** Opening SOURCE DATA block **

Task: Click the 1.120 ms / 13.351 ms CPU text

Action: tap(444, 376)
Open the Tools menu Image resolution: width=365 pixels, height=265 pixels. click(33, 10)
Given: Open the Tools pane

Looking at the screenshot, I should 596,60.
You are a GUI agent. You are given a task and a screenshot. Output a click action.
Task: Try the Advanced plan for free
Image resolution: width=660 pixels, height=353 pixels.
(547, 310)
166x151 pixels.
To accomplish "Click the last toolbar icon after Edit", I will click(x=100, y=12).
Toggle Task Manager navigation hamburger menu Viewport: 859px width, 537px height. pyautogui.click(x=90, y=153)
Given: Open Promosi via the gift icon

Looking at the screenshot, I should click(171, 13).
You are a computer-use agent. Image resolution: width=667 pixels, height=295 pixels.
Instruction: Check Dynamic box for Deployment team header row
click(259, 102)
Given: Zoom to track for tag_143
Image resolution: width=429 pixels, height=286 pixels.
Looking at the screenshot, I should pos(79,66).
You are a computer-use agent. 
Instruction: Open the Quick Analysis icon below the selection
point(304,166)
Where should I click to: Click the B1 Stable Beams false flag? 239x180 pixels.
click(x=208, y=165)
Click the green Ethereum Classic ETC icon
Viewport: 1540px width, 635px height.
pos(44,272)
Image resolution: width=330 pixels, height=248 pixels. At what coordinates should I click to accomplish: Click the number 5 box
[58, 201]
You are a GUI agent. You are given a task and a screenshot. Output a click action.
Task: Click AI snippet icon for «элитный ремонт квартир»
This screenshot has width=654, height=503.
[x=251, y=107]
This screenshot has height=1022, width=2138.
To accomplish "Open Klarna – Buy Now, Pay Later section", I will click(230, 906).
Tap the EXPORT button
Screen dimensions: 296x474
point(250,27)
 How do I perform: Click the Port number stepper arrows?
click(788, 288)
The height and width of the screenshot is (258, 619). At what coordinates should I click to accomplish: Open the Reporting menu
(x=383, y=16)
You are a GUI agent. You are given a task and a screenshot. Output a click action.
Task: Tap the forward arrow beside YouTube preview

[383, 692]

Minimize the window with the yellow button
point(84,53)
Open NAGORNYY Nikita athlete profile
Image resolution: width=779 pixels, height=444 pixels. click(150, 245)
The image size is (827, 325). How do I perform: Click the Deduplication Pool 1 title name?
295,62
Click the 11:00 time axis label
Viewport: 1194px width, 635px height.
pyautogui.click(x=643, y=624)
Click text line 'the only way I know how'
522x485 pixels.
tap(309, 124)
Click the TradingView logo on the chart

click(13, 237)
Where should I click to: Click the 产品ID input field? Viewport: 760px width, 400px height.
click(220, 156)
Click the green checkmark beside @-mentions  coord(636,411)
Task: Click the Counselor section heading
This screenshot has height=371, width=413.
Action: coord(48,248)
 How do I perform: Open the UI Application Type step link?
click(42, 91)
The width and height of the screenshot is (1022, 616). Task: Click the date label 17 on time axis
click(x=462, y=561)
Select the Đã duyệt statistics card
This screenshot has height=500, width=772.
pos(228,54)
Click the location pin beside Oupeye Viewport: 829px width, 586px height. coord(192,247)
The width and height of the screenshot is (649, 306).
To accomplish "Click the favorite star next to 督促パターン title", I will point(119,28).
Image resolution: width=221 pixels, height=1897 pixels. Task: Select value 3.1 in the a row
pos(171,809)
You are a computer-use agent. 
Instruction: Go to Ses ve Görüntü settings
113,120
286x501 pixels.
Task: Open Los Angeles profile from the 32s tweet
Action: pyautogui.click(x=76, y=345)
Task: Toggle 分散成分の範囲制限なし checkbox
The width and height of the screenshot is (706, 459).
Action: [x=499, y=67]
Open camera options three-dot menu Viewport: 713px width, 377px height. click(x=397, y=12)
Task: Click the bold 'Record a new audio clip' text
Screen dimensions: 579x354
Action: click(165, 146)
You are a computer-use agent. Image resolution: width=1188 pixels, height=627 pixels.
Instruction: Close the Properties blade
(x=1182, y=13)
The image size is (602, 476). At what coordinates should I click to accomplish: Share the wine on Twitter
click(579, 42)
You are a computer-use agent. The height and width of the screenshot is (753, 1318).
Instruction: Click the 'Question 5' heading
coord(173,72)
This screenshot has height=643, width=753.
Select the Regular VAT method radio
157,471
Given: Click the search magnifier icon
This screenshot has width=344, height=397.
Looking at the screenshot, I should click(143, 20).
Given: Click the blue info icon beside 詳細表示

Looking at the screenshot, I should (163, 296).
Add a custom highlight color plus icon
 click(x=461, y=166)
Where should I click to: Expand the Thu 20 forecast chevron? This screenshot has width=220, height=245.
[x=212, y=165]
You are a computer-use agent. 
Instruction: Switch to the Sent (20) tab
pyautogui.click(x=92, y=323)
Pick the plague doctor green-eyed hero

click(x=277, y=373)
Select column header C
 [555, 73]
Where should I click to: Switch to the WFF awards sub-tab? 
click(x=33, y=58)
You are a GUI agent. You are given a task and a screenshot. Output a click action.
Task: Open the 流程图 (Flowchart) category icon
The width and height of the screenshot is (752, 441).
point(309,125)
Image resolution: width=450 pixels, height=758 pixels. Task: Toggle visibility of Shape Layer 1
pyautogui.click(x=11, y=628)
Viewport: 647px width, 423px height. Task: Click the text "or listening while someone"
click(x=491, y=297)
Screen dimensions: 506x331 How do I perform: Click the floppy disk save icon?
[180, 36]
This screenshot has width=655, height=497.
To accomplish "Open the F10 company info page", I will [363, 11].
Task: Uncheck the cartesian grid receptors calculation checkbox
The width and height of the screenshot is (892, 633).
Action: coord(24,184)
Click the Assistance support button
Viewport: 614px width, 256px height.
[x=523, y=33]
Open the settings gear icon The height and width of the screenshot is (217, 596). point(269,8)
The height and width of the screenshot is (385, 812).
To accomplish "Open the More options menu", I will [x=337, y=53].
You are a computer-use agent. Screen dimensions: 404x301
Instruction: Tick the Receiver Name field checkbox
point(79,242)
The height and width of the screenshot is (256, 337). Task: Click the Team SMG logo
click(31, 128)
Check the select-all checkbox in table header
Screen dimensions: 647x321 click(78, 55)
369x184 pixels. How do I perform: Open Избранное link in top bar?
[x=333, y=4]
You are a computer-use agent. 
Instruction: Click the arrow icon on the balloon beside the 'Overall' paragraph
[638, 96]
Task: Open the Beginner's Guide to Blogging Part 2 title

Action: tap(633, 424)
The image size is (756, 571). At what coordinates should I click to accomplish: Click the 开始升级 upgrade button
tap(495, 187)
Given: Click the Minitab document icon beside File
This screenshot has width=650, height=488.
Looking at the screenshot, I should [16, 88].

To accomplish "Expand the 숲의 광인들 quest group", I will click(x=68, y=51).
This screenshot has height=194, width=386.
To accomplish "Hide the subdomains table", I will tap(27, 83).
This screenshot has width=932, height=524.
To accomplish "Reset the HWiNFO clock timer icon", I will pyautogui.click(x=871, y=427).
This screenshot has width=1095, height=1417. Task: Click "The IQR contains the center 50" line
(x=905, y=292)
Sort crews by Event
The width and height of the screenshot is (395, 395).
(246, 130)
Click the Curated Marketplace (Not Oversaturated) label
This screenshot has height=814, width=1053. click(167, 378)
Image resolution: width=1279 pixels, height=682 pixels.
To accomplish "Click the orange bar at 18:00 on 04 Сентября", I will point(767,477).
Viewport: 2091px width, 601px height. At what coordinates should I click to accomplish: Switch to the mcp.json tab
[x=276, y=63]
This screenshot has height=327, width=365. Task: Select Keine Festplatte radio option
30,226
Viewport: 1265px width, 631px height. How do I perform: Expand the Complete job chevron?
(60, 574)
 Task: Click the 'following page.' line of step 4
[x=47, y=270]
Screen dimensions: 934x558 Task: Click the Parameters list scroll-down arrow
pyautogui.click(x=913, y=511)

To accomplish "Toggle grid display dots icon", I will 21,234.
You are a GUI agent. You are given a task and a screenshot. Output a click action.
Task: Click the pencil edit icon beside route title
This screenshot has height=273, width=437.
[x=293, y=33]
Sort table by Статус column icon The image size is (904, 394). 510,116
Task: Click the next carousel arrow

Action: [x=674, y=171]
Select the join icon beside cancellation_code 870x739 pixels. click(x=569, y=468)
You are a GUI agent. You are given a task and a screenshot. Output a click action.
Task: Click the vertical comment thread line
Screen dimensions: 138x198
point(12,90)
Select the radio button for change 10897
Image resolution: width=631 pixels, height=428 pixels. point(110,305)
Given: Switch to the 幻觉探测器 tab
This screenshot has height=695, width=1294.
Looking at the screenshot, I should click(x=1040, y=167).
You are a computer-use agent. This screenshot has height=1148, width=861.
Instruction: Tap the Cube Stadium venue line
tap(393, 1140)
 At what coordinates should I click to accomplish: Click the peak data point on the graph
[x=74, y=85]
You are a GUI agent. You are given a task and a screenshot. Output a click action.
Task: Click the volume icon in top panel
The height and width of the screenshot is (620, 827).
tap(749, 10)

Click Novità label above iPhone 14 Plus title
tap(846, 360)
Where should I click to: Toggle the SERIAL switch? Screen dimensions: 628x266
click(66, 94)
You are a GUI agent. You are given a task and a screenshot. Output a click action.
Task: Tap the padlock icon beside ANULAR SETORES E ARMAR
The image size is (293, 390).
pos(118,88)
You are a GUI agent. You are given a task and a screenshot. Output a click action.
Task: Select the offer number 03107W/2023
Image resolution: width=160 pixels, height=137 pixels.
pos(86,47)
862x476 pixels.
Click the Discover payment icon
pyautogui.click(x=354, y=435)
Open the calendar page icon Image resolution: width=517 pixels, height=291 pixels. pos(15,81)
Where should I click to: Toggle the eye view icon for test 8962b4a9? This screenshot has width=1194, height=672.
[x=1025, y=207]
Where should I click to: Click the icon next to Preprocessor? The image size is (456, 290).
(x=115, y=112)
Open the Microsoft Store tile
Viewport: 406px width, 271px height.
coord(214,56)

** Closing SOURCE DATA block **

◆ **TRY IT**: The stopping point is the line containing "Task: Try the Advanced plan for free". Reproduce exactly every line of the material from the first through that one.

◆ **WRITTEN ANSWER**:
Task: Click the 1.120 ms / 13.351 ms CPU text

Action: tap(444, 376)
Open the Tools menu Image resolution: width=365 pixels, height=265 pixels. click(33, 10)
Given: Open the Tools pane

Looking at the screenshot, I should 596,60.
You are a GUI agent. You are given a task and a screenshot. Output a click action.
Task: Try the Advanced plan for free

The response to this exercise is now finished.